▶ [What you are asked to do]:
Report each line of the data that includes the word "Open".
####################
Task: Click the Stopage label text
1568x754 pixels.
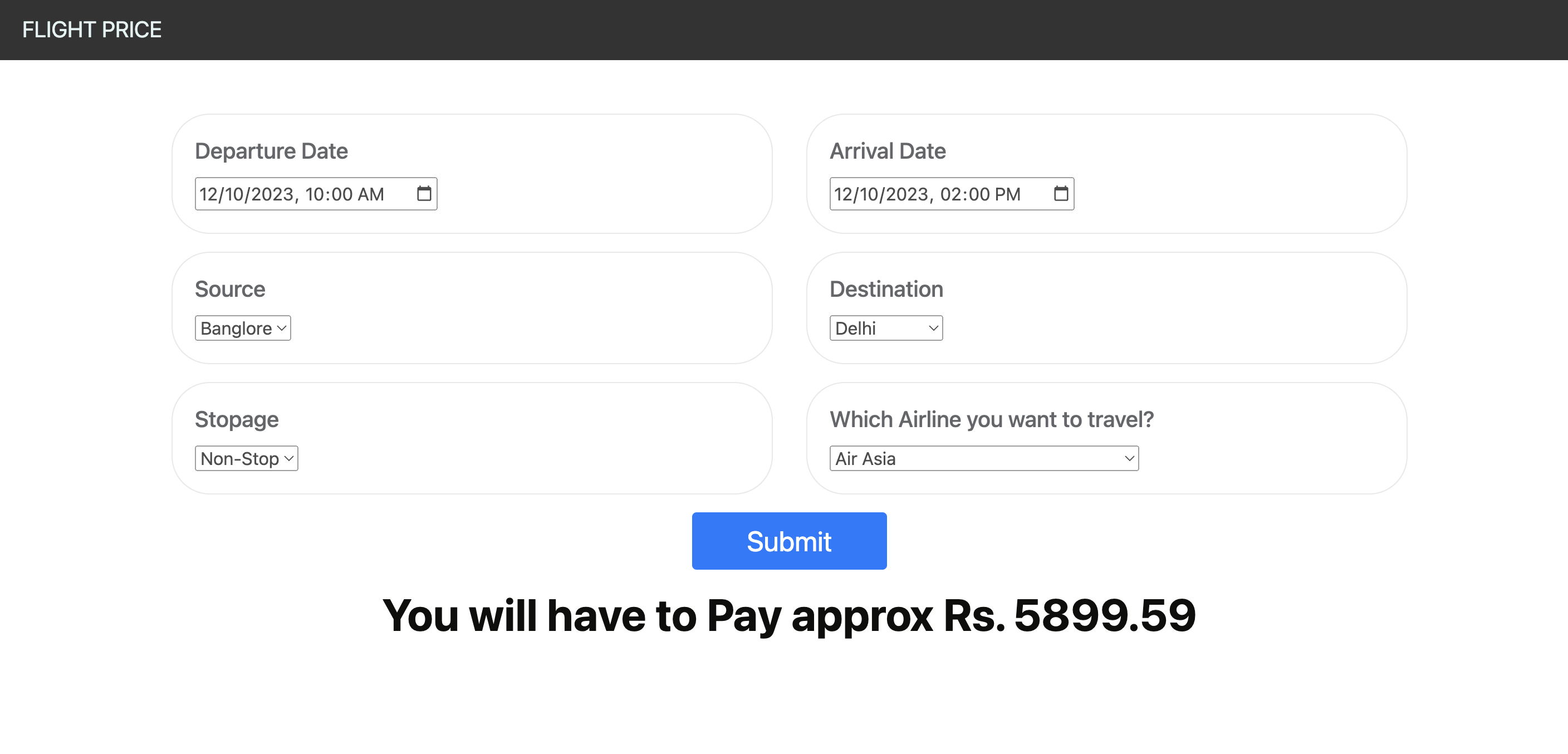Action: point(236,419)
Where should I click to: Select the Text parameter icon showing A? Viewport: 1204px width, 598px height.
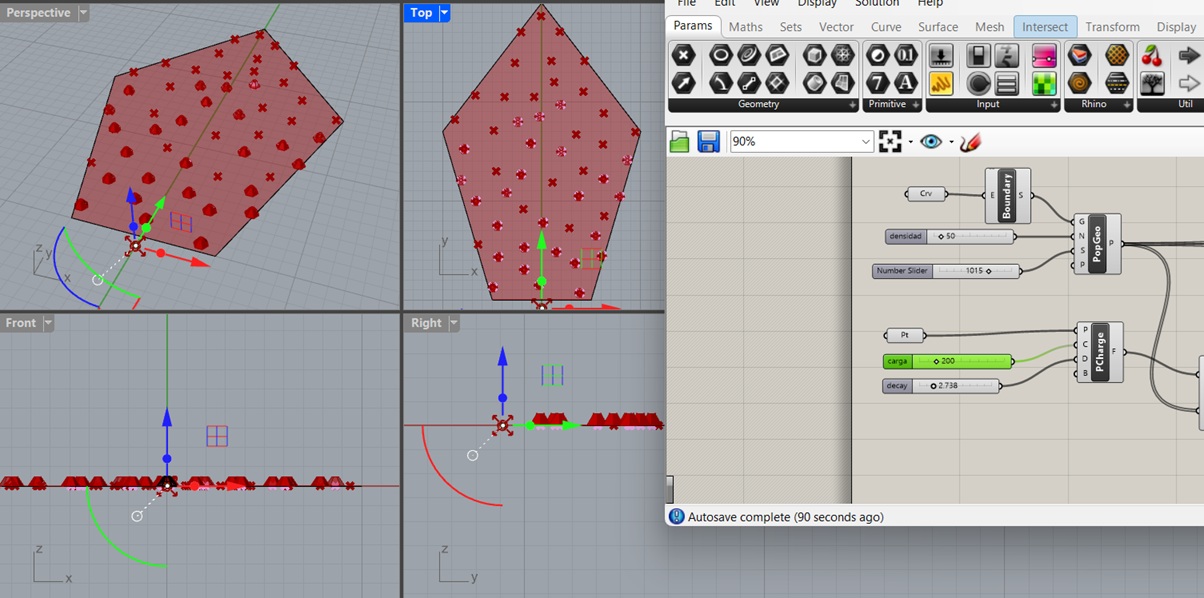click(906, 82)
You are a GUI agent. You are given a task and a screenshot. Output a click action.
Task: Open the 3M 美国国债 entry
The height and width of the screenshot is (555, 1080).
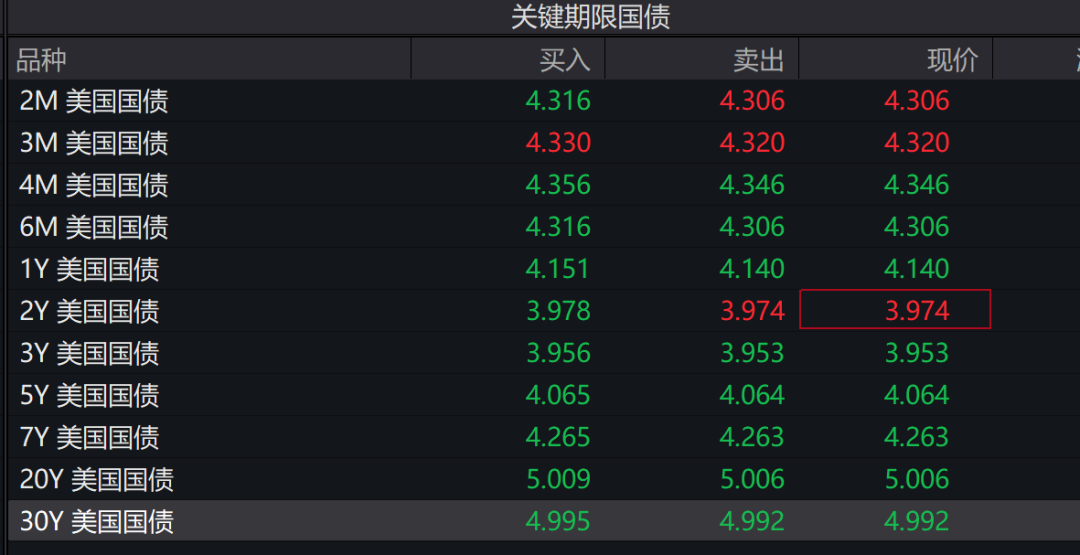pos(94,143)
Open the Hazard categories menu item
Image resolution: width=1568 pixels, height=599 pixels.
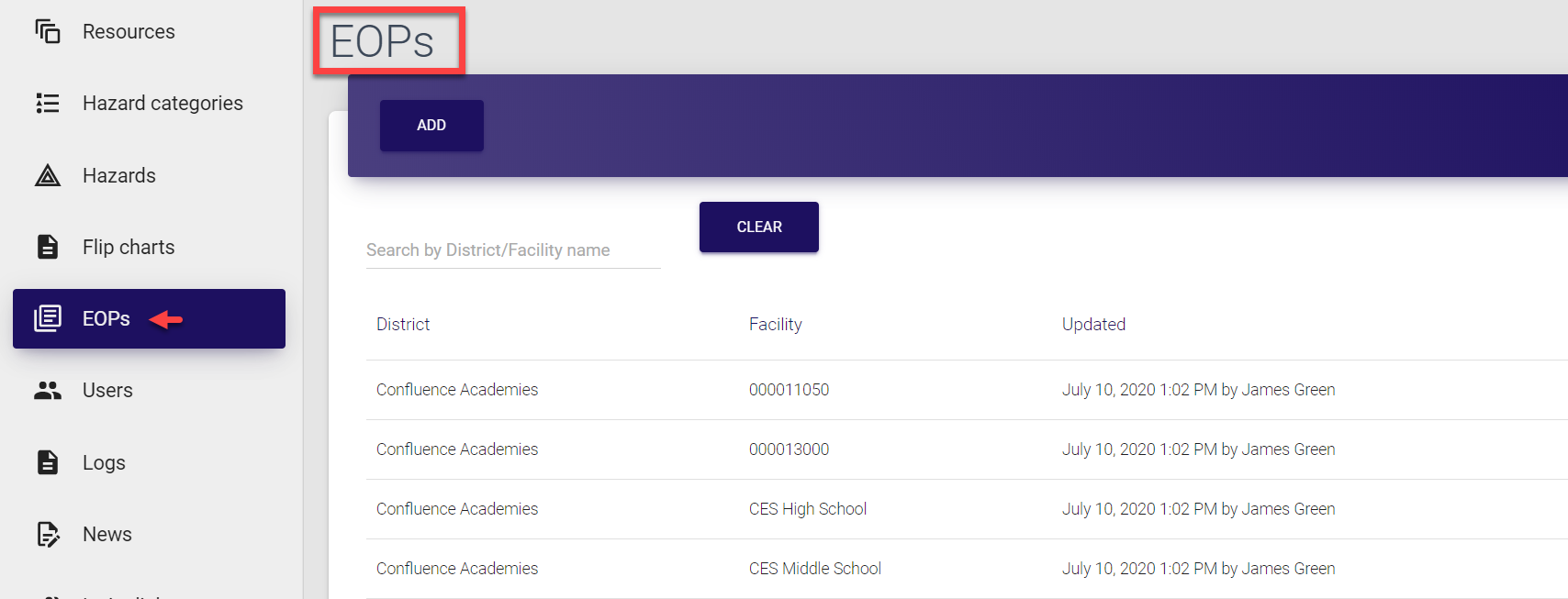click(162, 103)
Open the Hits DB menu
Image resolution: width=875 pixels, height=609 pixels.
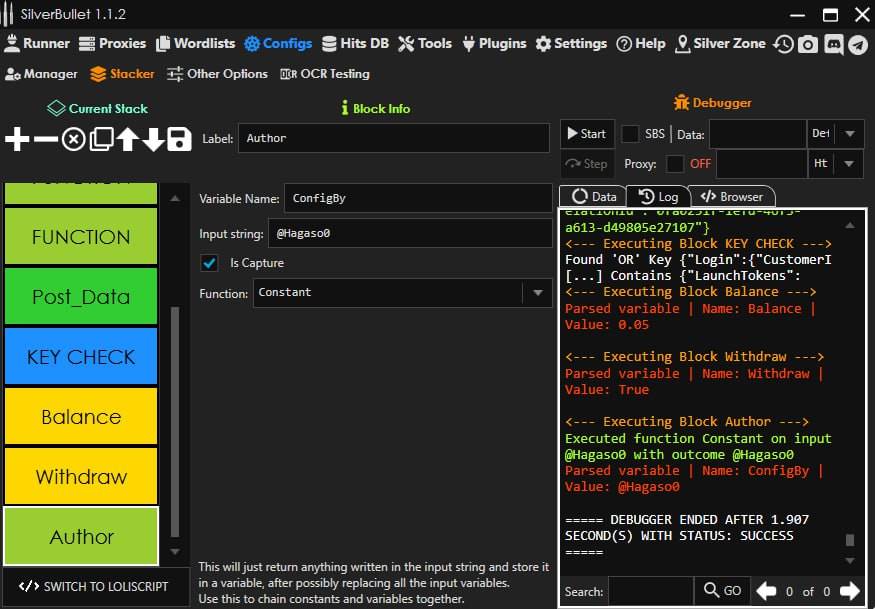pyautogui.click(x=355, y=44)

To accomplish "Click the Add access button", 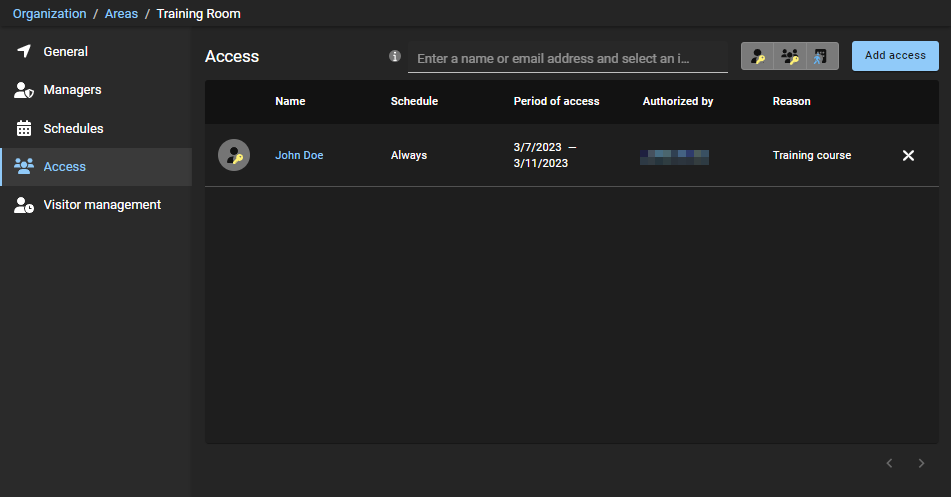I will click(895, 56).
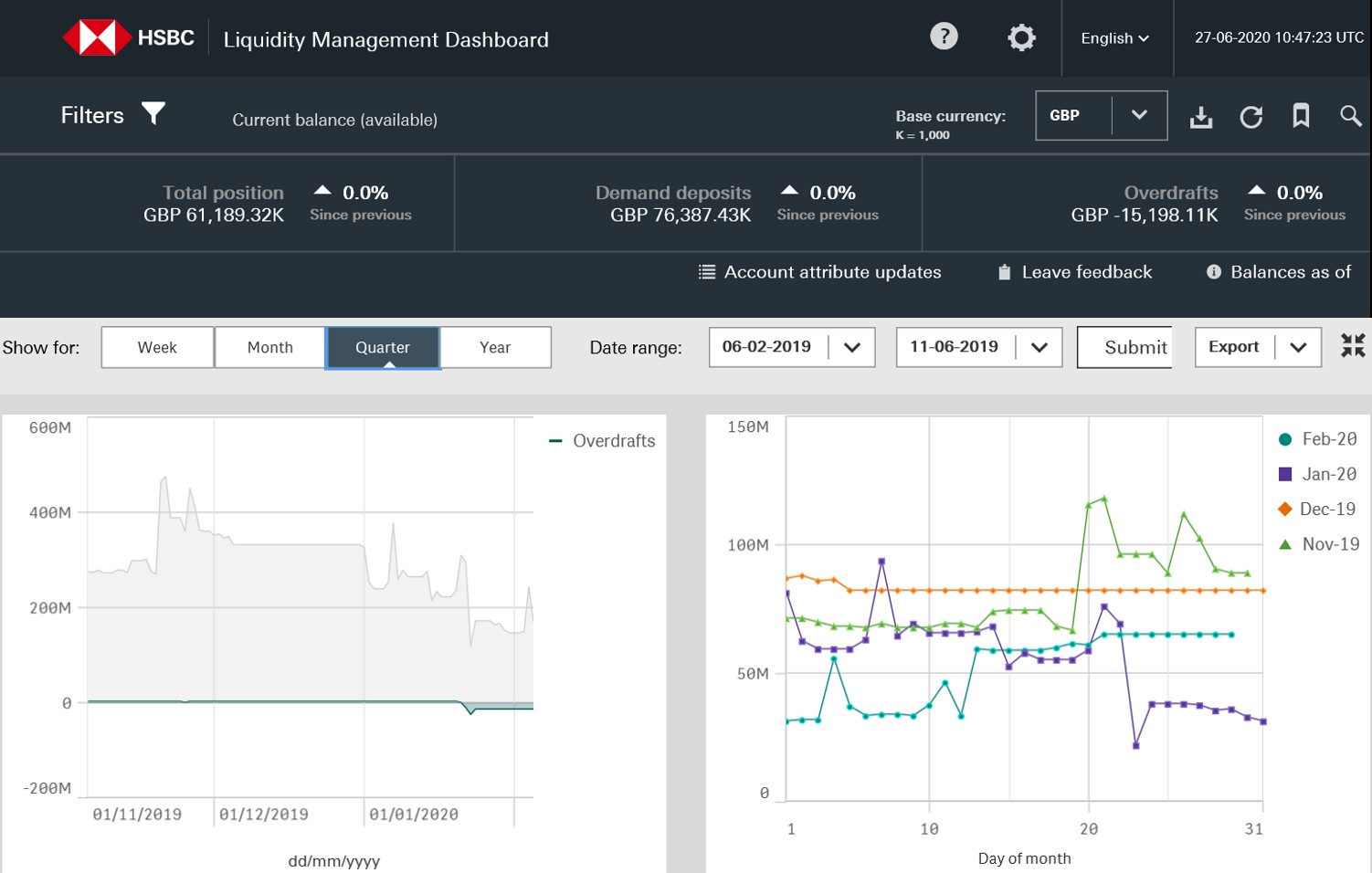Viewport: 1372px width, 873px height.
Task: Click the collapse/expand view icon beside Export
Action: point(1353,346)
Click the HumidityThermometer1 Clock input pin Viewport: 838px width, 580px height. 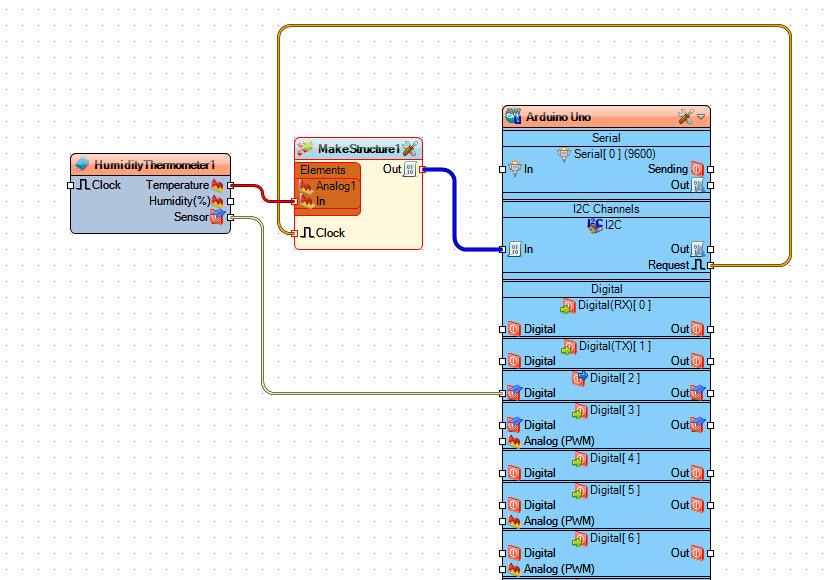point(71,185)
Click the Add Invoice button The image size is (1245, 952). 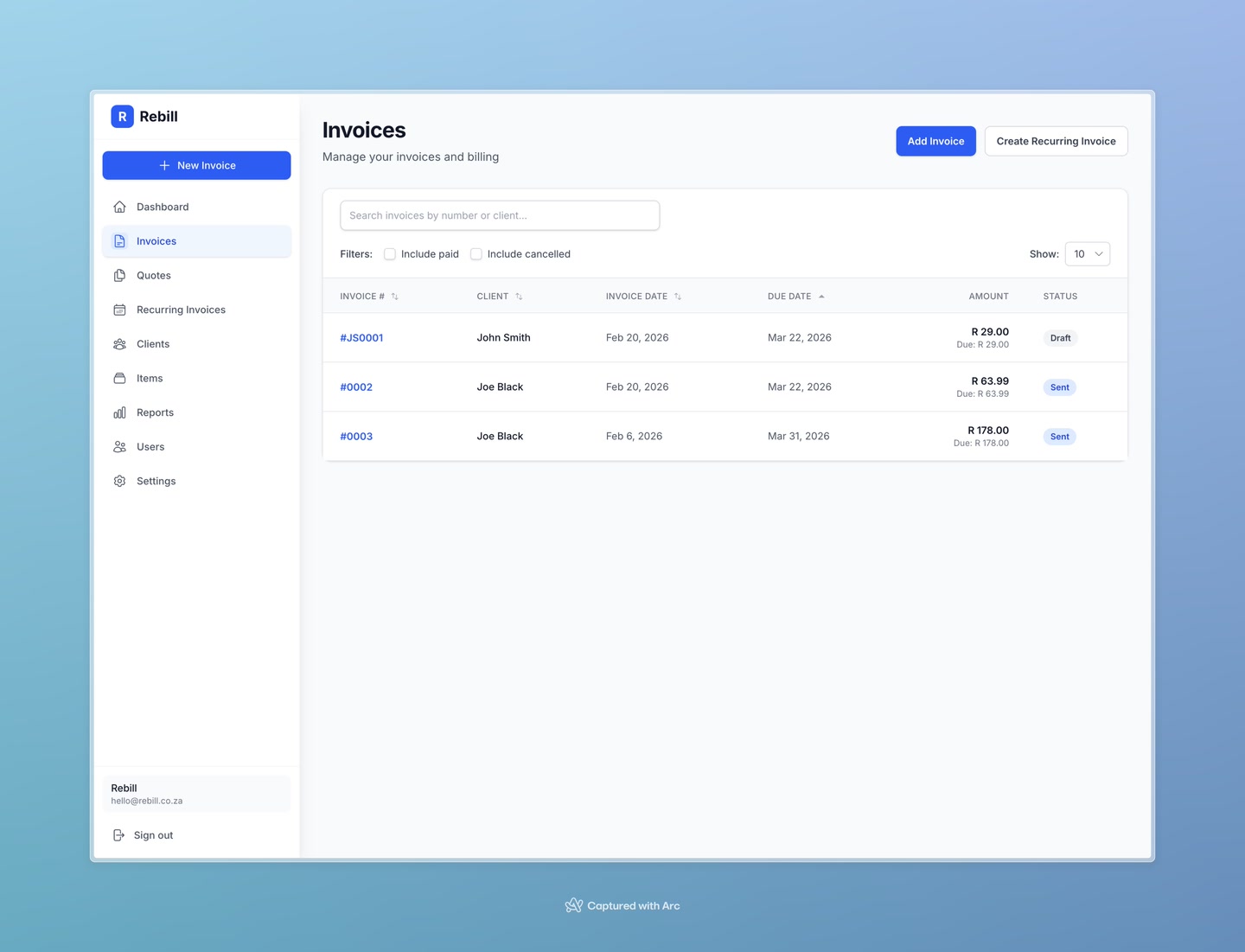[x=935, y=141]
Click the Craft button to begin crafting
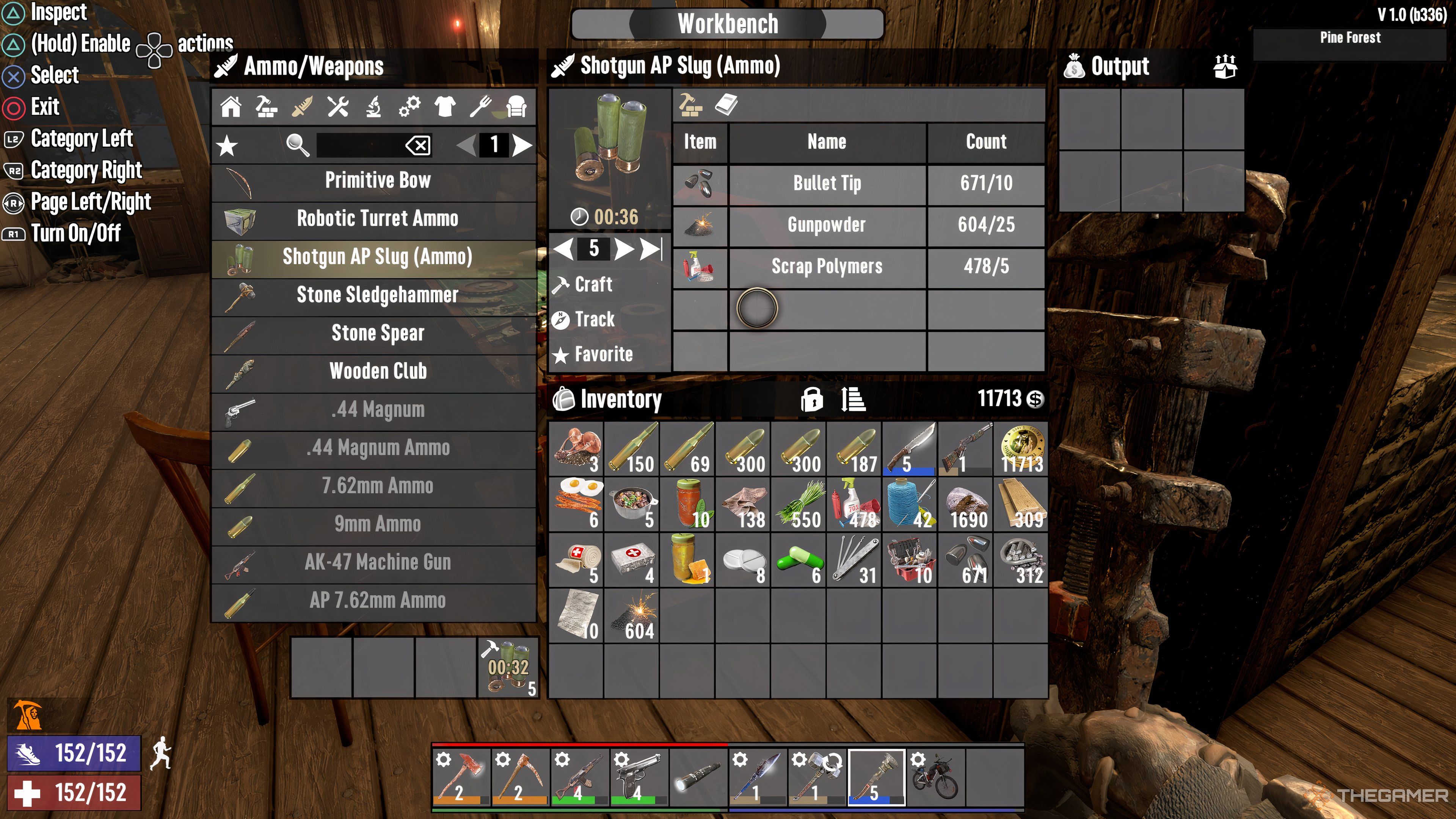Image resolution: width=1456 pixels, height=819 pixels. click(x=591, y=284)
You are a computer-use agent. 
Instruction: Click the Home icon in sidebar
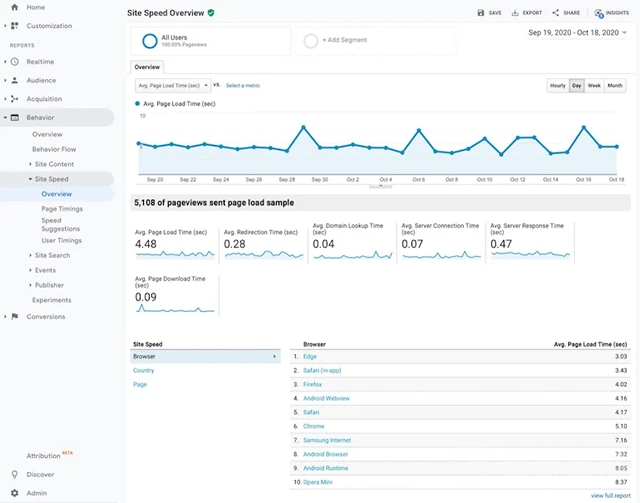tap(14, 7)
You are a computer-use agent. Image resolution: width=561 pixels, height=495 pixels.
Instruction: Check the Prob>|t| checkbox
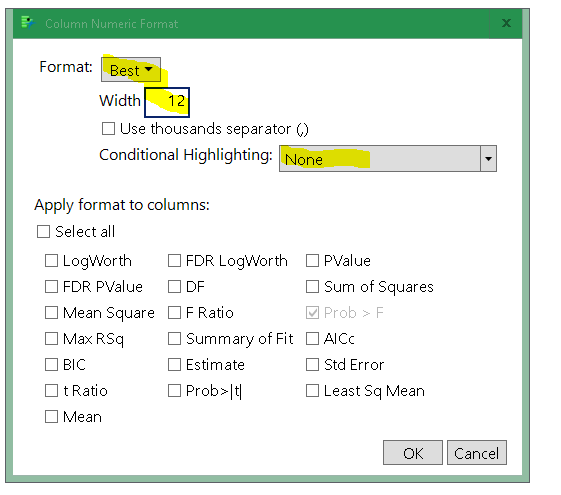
####################
▶ [Your response]:
Task: Open the 3M 美国国债 entry
Open the Hazard categories menu item
Open the Hits DB menu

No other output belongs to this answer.